* [PROMPT]: Write down every entry below once more, exactly.

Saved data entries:

▬▬▬▬▬▬▬▬▬▬

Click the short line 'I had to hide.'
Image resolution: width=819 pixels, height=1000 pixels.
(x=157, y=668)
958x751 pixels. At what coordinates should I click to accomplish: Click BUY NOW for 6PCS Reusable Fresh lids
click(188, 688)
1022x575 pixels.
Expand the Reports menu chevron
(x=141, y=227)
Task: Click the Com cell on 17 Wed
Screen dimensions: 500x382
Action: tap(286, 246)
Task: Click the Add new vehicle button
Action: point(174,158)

▬▬▬▬▬▬▬▬▬▬

* [SOLUTION]:
Click the short line 'I had to hide.'
Image resolution: width=819 pixels, height=1000 pixels.
(x=157, y=668)
958x751 pixels. At what coordinates should I click to accomplish: Click BUY NOW for 6PCS Reusable Fresh lids
click(188, 688)
1022x575 pixels.
Expand the Reports menu chevron
(x=141, y=227)
Task: Click the Com cell on 17 Wed
Screen dimensions: 500x382
Action: tap(286, 246)
Task: Click the Add new vehicle button
Action: point(174,158)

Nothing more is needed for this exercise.